You know the one I’m talking about. That’s it, you’ve got it in one. “Newsreader hair”.

Two words. Used separately, so innocent. Together, so toxic.

Suddenly, perfect strands of hair, all programmed to move as one, were the worst thing you could have. The look was outdated. It was Footballers Wives, and that’s a bad thing now.

You knew that, right? You knew poker straight hair was no longer a thing of fashion beauty?

So back to the big news.

The very best hair, fashion has decided, is hair untouched by heated appliance. Hair that has been made wet, and then left to dry again. That is the look to aim for. As for styling, pah. Twist it round your fingers.

What do you think? Are you speechless? Okay, I’ll tell you what I think. I think it’s mad. I think never mind the EU referendum, this could ruin the economy.

How will anyone get to work on time? They will all be madly towel-drying in front of the gas fire, twisting bits of hair around their fingers when they should be on their daily commute.

Plus, relationships could suffer. Life before the widespread use of the heated appliance wasn’t pretty. People looked, gasp, their age.

Any woman over 40, exhausted from a life of towel drying and finger styling, had to resort to a cauliflower perm, and continue it until death intervened

So the heat is on, or rather it’s off. It’s difficult to know what to advise. Perhaps use your hairdryer in secret until the worst is over. And keep calm. In other words, keep your hair on.

Bag obsession not our fault

I understand why the bag tax is coming in on October 5. Understand it and support it - through gritted teeth.

I know the only way to change our behaviour in more or less every area of life is to hit us where it hurts, in our pockets. Equally, I know our carrier bag habit isn’t really our fault - we didn’t demand a world full of plastic bags, stores offered them enticingly to us and made us dependent.

We went from a nation with a couple of hessian shopping bags hung on the pantry door to a country where every house has its own carrier bag stash, but only because the supermarkets made us that way. Their endless supply of free, light, strong containers was too tempting to resist. We threw away our hessian shoppers, we ditched our charming wicker baskets and succumbed.

But I accept it is important for us to get back to the hessian way of life, because otherwise our legacy will be that we choked the life out of our own planet with our nasty ways.

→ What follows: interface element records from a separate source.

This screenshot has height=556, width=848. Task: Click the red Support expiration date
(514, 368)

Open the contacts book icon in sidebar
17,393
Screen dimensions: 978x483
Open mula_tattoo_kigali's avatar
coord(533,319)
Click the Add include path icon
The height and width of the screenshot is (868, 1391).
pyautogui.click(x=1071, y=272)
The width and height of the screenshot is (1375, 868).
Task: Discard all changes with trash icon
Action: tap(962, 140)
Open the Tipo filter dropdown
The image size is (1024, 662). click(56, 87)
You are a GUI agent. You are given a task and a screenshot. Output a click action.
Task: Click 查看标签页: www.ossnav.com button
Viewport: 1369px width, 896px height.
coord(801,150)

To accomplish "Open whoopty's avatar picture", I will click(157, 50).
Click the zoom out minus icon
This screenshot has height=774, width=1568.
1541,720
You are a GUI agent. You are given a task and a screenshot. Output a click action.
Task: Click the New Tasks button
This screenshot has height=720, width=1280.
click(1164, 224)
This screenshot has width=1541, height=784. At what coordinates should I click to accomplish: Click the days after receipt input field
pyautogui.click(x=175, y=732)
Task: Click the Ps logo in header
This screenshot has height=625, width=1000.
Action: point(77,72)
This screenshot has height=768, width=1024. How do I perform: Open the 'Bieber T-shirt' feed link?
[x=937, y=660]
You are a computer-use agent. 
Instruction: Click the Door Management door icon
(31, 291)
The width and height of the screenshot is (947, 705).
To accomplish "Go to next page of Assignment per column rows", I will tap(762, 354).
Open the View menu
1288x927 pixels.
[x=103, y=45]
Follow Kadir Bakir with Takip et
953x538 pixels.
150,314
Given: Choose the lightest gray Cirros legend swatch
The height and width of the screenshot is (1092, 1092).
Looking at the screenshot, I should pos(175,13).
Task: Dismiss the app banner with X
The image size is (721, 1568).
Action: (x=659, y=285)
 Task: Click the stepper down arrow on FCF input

So that’s all clear, but here’s the thing. The take-your-own habit has deserted me, because of all of the above, and I cannot get it back again. Try as I might, my brain will not comply. My car is stuffed with bags for life, my garage is bursting with them - but I have yet to remember to carry one into a store.

Apparently, it takes 66 days of doing something every day to establish a new habit - so that means a lot of shopping trips between now and Christmas.

The milk bar kids terrorising London’s gentry

Sometimes I let myself down. Violence is never the answer, that’s obvious. Neither is intimidation. I despise both. I am a peaceable person, except at home and being faced with an empty toilet roll holder again.

And it must also be frightening to be in a cafe, a safe little haven from the stresses of the day, and find your venue surrounded by a threatening mob.

I would have been terrified.

And yet. And yet. There is something so irritating, so very annoying about a cafe run by “hipsters” - that’s men with beards and a generally Edwardian look about them - and selling only overpriced bowls of cereal that makes me want to forgive those people. They were part of a group in London protesting about gentrification and they surrounded the Cereal Killer cafe because, with its £4.50 bowls of sugary flakes, it symbolises, for them, all that is wrong with the world.

They were wrong of course they were, but I can’t be the only one who feels a bit of sympathy.